Aljunied GRC: Low rises to the challenge
by Nicholas Yong (Assistant News Editor)
Eight years on, it is easy to forget just what a seismic achievement it was for Low Thia Khiang and the Workers’ Party: in 2011, the WP became the first opposition party to capture a Group Representation Constituency (GRC) when they triumphed in Aljunied during their second attempt to win it.
And the result was not even close: the team of Low, Sylvia Lim, Chen Show Mao, Pritam Singh and Faisal Manap garnered 54.72 per cent of the vote.
In the process, the Workers’ Party unseated two ministers (George Yeo and Lim Hwee Hua), a Senior Minister of State (Zainul Abidin Rasheed) and denied a certain Ong Ye Kung his entry into Parliament. It sent a shockwave through the Singapore political scene, forcing the People’s Action Party to re-examine its policies and revamp its image. It also showed opposition parties that it was indeed possible to win a GRC and arguably led to the formation of new parties such as Singaporeans First.
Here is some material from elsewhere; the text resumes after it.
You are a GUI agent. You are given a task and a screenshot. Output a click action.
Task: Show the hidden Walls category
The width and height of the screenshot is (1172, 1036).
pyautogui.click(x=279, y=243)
This was not accomplished overnight: the WP first contested the ward in 2006 and had been actively walking the ground for years. Low also took a massive gamble in leaving his own ward of Hougang, which he had held since 1991, to contest in Aljunied. The former WP chief succeeded where Chiam could not: the latter left his Potong Pasir stronghold but could not capture Bishan-Toa Payoh.
Lots of firsts for local artists
by Dhany Osman (News Editor)
Forget “Crazy Rich Asians” and its unrealistic, Hollywood-pandering depictions of Singapore. The 2010s saw the rise of a new generation of local artists who have made their mark internationally.
In 2017, comic artist Sonny Liew became the first Singaporean to win an Eisner award – he won three, in fact – for his graphic novel “The Art Of Charlie Chan Hock Chye”. This was despite the National Arts Council having earlier withdrawn its $8,000 publishing grant for the work due to its “sensitive content”.
On the big screen, local filmmakers such as Anthony Chen and Kirsten Tan also made waves on their feature film debuts. Chen’s heartwarming “Ilo Ilo” won the Camera d’Or prize at the 2013 Cannes Film Festival (a first for a Singaporean), as well as the Best Feature Film and Best New Director prizes at the Golden Horse Awards in Taiwan. Meanwhile, Tan’s man-and-elephant drama “Pop Aye” earned a Special Jury Prize at the 2017 Sundance Film Festival.
Within the music scene, many local artists have combined DIY gumption with social media savviness and brought their work to audiences around the world.
Take the three-piece grindcore outfit Wormrot, for instance. From receiving critical acclaim in the global music press to getting signed to the legendary Earache Records music label and becoming the first Singapore band to play at the Glastonbury Music Festival, the band continue to expand their reach by booking their own tours to play for fans around the world. And they’re not the only ones doing this, with local acts from across the genres now making global connections (thank you, internet) and finding their fans wherever they may be.
I also tip my hat off to the local gig organisers – and venue owners – who have emerged over the past decade and have helped to add variety to concert scene here. Without them, less mainstream foreign acts wouldn’t get the chance to play for their Singapore fans.
Modern Singapore’s nascent arts scene may be small but it’s brimming with potential, and I think we’re headed in the right direction as we step into the 2020s.